### Assignment
Please state how many lines of the material contain "computer", giving nothing but the number.

### Records provided

|---|

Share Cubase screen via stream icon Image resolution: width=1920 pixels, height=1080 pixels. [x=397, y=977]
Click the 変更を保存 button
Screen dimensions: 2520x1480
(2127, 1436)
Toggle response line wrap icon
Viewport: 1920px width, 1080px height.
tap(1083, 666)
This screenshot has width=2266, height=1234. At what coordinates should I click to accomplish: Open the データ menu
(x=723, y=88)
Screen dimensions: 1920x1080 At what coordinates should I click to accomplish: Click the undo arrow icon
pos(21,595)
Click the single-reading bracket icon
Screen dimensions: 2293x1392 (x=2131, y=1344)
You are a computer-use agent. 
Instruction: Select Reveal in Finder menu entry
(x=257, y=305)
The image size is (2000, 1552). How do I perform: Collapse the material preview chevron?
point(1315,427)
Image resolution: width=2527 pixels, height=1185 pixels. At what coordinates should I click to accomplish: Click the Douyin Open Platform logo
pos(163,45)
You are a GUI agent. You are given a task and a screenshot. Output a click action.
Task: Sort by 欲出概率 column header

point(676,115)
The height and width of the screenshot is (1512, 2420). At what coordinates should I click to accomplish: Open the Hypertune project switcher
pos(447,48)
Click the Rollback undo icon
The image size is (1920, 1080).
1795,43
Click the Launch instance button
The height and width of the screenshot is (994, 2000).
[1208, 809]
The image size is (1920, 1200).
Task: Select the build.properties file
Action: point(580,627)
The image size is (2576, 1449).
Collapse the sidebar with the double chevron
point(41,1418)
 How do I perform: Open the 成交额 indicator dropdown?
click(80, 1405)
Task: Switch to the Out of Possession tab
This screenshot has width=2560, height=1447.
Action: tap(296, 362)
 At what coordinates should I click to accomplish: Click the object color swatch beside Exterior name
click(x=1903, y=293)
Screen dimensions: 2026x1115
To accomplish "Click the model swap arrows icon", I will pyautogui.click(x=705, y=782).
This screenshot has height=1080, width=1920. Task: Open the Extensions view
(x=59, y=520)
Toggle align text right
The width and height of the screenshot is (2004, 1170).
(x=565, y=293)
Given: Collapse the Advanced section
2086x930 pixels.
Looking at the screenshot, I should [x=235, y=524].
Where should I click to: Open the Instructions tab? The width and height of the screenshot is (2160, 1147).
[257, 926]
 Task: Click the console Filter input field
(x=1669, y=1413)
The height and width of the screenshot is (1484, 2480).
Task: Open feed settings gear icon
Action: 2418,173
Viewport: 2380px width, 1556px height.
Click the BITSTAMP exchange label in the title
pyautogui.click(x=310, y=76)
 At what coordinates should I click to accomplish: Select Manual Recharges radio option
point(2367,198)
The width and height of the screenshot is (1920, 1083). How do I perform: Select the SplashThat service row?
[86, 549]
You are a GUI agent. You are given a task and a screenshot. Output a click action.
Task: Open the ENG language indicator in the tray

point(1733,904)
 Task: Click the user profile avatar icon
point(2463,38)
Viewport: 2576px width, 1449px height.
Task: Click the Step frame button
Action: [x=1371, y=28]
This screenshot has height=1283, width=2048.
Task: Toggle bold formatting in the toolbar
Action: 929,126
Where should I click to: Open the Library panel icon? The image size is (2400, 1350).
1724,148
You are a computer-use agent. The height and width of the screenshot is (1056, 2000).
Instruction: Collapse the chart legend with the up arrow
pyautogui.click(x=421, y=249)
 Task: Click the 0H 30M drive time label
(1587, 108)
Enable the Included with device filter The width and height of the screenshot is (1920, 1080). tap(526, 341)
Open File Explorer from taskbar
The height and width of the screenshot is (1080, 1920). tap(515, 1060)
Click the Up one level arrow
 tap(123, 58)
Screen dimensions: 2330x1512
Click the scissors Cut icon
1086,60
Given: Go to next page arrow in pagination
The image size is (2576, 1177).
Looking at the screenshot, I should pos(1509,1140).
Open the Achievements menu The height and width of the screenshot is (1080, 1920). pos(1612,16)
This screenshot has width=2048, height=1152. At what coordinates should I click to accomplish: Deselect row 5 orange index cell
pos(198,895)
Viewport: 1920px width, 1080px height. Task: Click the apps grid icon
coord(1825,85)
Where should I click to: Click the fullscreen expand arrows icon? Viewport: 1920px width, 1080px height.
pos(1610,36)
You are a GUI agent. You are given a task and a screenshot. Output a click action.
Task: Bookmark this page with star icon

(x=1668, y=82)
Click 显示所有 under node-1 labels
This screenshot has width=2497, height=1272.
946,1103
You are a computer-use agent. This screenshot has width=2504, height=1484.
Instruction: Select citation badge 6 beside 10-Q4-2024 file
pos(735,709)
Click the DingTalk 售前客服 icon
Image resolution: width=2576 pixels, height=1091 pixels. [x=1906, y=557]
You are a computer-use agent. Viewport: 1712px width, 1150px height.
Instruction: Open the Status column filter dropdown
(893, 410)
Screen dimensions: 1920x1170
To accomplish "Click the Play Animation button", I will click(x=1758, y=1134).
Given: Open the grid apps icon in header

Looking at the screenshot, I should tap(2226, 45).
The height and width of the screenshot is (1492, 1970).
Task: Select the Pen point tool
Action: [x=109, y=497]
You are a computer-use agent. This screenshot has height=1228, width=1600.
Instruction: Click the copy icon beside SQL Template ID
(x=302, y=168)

|---|

### Solution to this exercise
5